═══ RECORDS ═══

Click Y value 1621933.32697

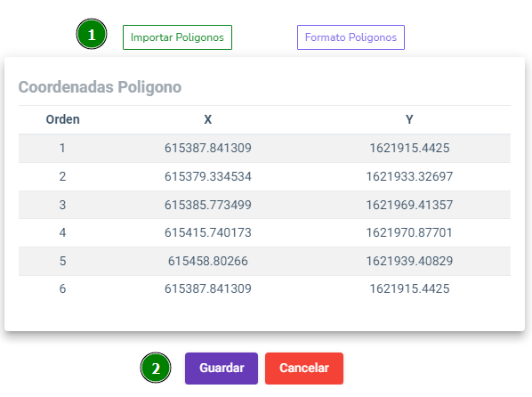click(x=409, y=176)
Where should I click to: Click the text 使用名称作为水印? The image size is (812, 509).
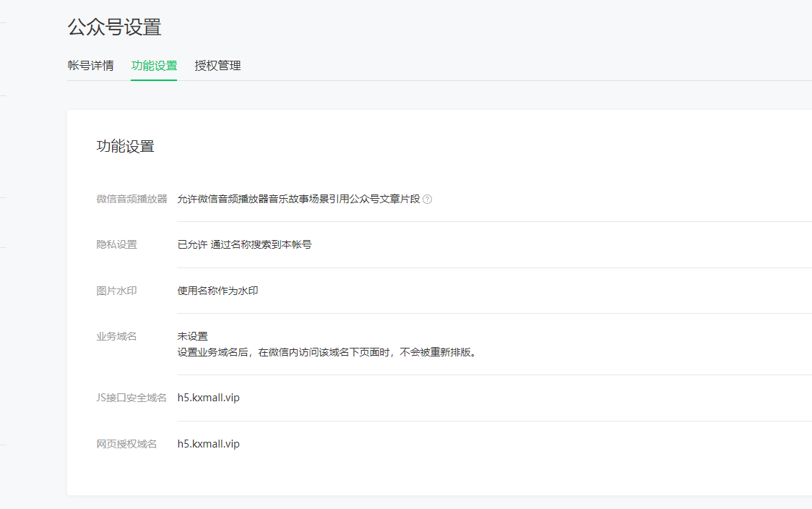[x=217, y=291]
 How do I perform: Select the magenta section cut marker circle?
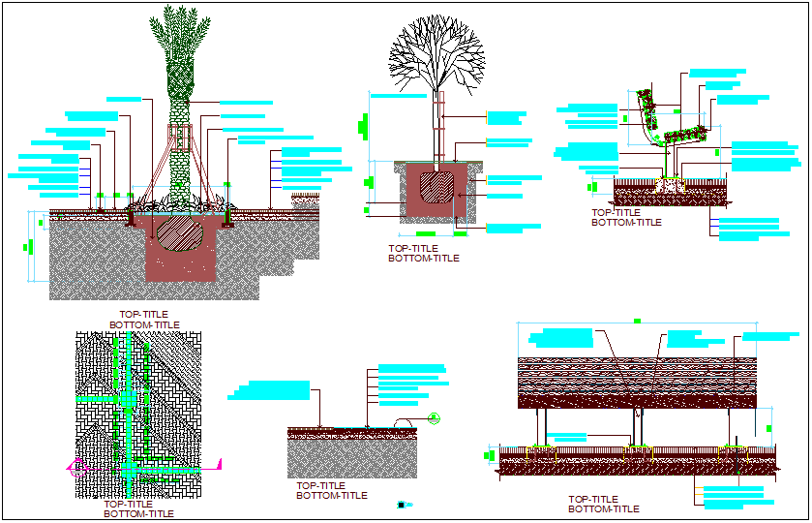pos(75,467)
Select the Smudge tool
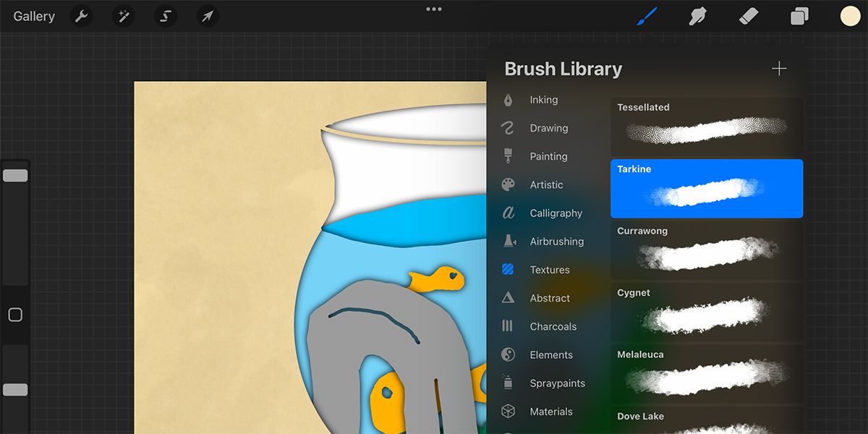868x434 pixels. (x=697, y=16)
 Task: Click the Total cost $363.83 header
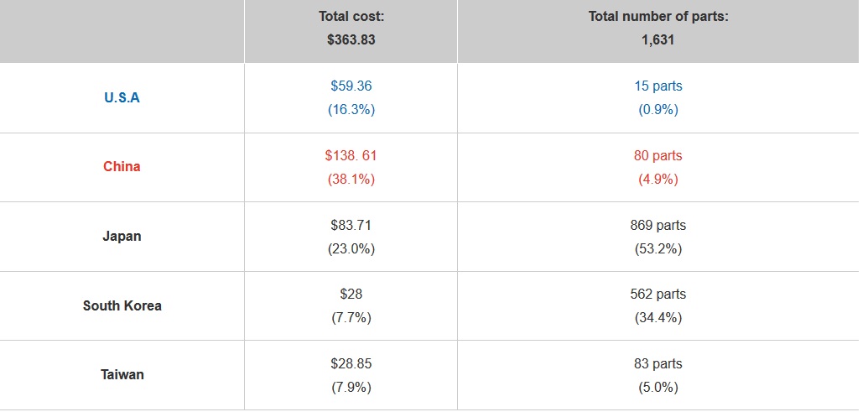point(351,28)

═══

Repeat each of the entries above exactly, but do not carry over the pictures.

Click Y value 1621933.32697

click(x=409, y=176)
Where should I click to: Click the text 使用名称作为水印? The image size is (812, 509).
[x=217, y=291]
 How do I perform: Select the magenta section cut marker circle?
pos(75,467)
Select the Smudge tool
868x434 pixels. (x=697, y=16)
 Task: Click the Total cost $363.83 header
point(351,28)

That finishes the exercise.